Ben Oss (Beinn Os) is a mountain in the southern Highlands of Scotland. It is a Munro with a height of 1029 m. Ben Oss is on the border of Argyll and Perthshire, southwest of Tyndrum, within Loch Lomond and the Trossachs National Park. It is part of a mountain chain that includes three other Munros. When viewed from the north or south it is seen as a distinct pointed hill in contrast to its more bulky neighbour Beinn Dubhchraig, with which it is usually climbed. The mountain is quite rocky and craggy being composed of mica schist rock.

==Name==
The name Beinn Os has two possible meanings in Gaelic with guide books being divided on the subject. Os can mean an elk, or a loch outlet, with a lochan and a stream with the same name in the immediate vicinity it implies that the area around Ben Oss was where elk were found before they were hunted to extinction.

== Geography ==
Ben Oss is especially craggy on its northern face, falling away steeply to the Cononish glen and barring any direct approach from this direction. It has two main ridges which connect to the adjacent Munros of Ben Lui and Beinn Dubhchraig and walkers usually arrive at the mountains summit along either of these. One ridge goes north east, east and then south east to form a curving edge around Coire Garbh connecting to Beinn Dubhchraig at the Bealach Buidhe with a height of 779 metres. Coire Garbh has Loch Oss lying within its recesses, a body of water measuring roughly 500 by 300 metres. Coire Buidhe stands on the northern side of this eastern ridge, this has a steep headwall and descents north from the bealach to the Cononish glen are not recommended.
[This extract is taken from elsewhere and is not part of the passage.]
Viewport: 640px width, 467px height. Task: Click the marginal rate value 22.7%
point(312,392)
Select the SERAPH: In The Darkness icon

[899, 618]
Ben Oss’s other ridge goes south west to a col at the head of Coire Laoigh with a height of 687 metres which links to Ben Lui. Ben Oss’ southern slopes drop less steeply to Glen Falloch and the land at the head of Loch Lomond. Ben Oss lies on the drainage divide of Scotland, all rainfall that falls on the northern slopes drains to the Cononish glen which forms the headwaters of the River Tay and eventually goes to the east coast. Drainage from the southern slopes goes via Glen Falloch and Loch Lomond to reach the sea at the west coast at the Firth of Clyde.

Ben Oss alongside Ben Lui stand at the head of Glen Fyne, a contuation of the sea loch, Loch Fyne at 40 mi long in Argyll and Bute.

== Climbing ==
Because of a lack of good access paths from the south (Glen Falloch), Ben Oss is usually climbed from the area just south of Tyndrum, with the usual start being at Dalrigh (grid reference ) on the A82 road. Many guide books recommend climbing Ben Oss with Beinn Dubhchraig from Dalrigh and this allows for a less steep approach over Dubhchraig and then continuing to Ben Oss via the Bealach Buidhe. A circular walk around the head of the Cononish glen can be continued over Ben Lui and Beinn Chuirn to finish again at Dalrigh. The summit of the mountain is flattish and the medium size cairn stands on an area of large slabby rocks interspersed with grass. The summit has a prominence of 342 metres and gives a fine vista of the southern highlands, it is a good place to admire the craggy eastern face of neighbouring Ben Lui.